* _Assigned task_
After locating the line with "Task: Click the 'S1P-Sort-43' title line", repeat it and every following line to the end of the listing, exactly. Omit the pictures.

* _Information supplied_
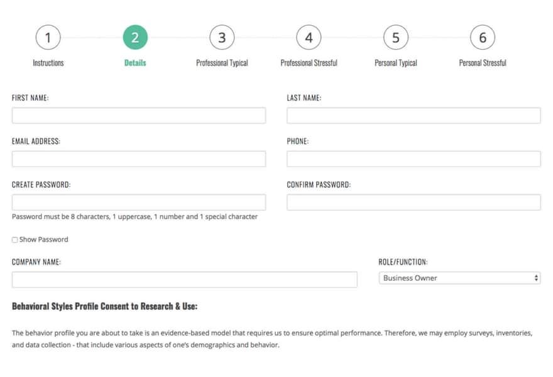Enable the Show Password checkbox
Screen dimensions: 553x377
(15, 240)
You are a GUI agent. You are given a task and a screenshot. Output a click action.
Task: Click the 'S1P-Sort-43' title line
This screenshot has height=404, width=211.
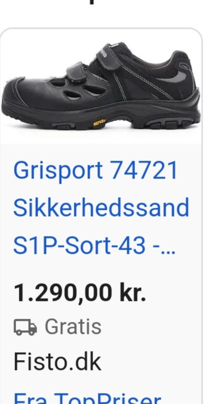coord(80,245)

* _Solved exercise_
Task: Click the 'S1P-Sort-43' title line
This screenshot has height=404, width=211.
coord(80,245)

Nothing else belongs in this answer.